Can you have less stress when dealing with bad news, disappointment or a difficult person?

The Fury of Athamas by John Flaxman (1755-1826).
Image via Wikipedia

Can you have less stress when dealing with bad news,
disappointment or a difficult person?

Most of the time you overreact and scream or cry,or become sad or angery. Maybe that is because you have the habit of reacting to life in ways that are negative and short sighted (some times called tunnel vision).

You might sometimes run around asking advice and telling everyone your story of how bad this person treated you or this situation was, or just talking and talking until you can’t do anything right. It is just one drama after another drama, after another drama. Nothing seams to go right in your life.

Yes! You can have less stress when dealing with bad, disappointing or difficult things.

Here are 4 ideas or stratagies to have less stress:

1. Getting the bigger picture.

Example: I read about a story a long time ago of someone sitting on a Subway in a large city. At one of the subway stations a family of 2 children and a father got on and the children began to run up and down the car screeming and bumping into people and being totally unruly. The father just sat looking into outer space, not paying attention to his childern at all. Someone finally said something to the man about his children and how he should take better care of them, as they were distubing the other people on the subway car. The father came back into the present moment and appoligied and said. “Their mother just died about one hour ago at the hospital and I guess they don’t know what to make of it and niether do I. I am sorry I will take care of them now.” Of course the person who was talking to the father immediately realized the pain the family was in and changed his anger for symphthy.
You see once you know the big story or picture you many times you get a different point of view.

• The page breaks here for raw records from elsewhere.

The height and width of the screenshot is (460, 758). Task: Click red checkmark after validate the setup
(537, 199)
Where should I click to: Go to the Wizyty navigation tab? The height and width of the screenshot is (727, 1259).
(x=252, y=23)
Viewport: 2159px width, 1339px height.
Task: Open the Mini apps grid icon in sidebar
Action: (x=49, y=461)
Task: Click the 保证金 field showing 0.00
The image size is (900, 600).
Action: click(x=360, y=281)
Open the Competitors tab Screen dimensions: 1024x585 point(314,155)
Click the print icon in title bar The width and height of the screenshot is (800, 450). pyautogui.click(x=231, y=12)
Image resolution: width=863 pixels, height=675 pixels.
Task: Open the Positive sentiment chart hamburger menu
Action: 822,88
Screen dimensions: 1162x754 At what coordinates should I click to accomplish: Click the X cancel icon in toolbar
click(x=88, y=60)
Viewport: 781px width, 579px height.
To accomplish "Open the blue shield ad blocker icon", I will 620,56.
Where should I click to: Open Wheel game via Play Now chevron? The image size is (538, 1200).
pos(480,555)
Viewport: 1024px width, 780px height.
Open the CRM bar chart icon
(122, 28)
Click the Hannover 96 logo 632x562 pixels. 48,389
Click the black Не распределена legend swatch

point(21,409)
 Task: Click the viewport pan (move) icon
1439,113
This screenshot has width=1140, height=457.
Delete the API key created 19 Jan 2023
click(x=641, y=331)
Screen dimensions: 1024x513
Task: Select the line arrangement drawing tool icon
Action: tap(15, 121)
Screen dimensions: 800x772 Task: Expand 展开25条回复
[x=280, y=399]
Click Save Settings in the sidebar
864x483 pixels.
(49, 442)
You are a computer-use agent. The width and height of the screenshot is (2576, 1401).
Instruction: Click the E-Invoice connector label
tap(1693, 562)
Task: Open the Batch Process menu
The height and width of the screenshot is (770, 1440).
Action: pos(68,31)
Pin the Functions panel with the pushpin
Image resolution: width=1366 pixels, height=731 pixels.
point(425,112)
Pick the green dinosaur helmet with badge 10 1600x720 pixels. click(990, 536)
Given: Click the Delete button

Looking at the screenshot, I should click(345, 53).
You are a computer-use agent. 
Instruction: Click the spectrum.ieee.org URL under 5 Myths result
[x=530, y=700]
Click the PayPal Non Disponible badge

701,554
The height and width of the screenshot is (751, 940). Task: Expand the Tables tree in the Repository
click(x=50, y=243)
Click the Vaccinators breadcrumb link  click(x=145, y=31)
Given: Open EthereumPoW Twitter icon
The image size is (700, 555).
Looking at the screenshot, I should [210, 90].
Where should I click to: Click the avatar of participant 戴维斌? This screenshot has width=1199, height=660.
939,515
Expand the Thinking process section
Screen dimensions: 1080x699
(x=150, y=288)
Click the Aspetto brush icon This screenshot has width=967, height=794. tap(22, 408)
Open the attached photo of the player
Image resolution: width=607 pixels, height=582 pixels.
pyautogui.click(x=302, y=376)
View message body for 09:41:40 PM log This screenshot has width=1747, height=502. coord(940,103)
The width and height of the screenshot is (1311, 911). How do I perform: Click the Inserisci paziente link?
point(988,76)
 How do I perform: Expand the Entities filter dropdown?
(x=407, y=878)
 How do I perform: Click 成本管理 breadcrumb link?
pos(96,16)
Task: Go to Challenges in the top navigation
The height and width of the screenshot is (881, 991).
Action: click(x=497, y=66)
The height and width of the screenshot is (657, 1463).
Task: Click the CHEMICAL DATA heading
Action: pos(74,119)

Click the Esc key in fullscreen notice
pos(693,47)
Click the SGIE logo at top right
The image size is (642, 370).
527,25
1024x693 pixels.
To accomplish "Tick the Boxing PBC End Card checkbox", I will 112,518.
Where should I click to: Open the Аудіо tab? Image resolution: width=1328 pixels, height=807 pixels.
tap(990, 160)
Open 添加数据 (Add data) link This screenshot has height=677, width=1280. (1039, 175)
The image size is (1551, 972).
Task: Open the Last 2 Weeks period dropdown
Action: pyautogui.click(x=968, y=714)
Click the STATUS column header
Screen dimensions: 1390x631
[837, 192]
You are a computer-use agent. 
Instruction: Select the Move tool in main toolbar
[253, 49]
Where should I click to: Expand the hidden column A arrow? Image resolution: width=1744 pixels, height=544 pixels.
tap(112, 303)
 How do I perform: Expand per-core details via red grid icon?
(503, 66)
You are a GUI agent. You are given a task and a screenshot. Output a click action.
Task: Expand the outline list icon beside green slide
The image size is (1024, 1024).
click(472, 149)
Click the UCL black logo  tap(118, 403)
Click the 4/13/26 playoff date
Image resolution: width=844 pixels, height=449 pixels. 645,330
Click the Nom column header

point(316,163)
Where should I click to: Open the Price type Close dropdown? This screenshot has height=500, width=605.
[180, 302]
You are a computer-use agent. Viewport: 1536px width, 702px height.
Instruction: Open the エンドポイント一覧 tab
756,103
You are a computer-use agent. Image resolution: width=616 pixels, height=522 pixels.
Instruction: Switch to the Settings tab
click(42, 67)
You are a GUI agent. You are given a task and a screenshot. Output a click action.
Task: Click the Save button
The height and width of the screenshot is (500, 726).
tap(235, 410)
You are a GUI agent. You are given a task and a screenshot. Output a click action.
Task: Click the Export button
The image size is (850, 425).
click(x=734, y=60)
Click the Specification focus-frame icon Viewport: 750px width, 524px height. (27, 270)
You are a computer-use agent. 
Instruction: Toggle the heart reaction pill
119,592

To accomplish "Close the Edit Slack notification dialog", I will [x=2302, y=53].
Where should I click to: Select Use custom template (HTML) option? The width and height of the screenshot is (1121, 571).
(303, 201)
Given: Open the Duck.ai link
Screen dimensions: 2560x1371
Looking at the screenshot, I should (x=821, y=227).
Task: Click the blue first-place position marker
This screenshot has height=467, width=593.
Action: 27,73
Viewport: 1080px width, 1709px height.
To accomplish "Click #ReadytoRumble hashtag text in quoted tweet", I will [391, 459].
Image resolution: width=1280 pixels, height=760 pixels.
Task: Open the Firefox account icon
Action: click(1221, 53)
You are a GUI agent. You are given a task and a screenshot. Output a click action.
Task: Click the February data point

2. Learn to breath deeply.

When you get angery, upset, disappointed or sad. Stop for a moment and take a couple of deep breaths. Many times when your emotional you forget to breath and that makes you become more intense. Breathing also gives you time to calm down and not just jump to any reaction. Breathing is the most important thing you can do as without the intake of air you died very fast. Please note that air is invisible and is all around everything including you. Who says you can’t have faith in the invisible?

3. Learn to respond to life gracefully.

What do I mean by that? Well some synonyms are harmoniously, elegantly, easily, skillfully, fairly, imaginatively, flexably, pleasingly and happily. You must learn that everything changes, that is natures way, therefore it is best to bend in the wind so that you don’t break. It takes a bit of practice to become graceful, but it is well worth the effort as it will give you much less stress as well as make you a happier person.

4. Learn to “let go”

I am sure that another driver has cut you off when you have been driving. Did you get all angery and blow your horn, or give him/her the finger? Did you chase after the driver to try and cut him/her off? Or did you just let it go and forget all about it. The best thing to do is just let the driver have his/her accident some place else. Try to have some compassion for the person for his/her big hurry. Try to maintain your own sense of well-being and avoid taking on other people’s problems personally. just let them go!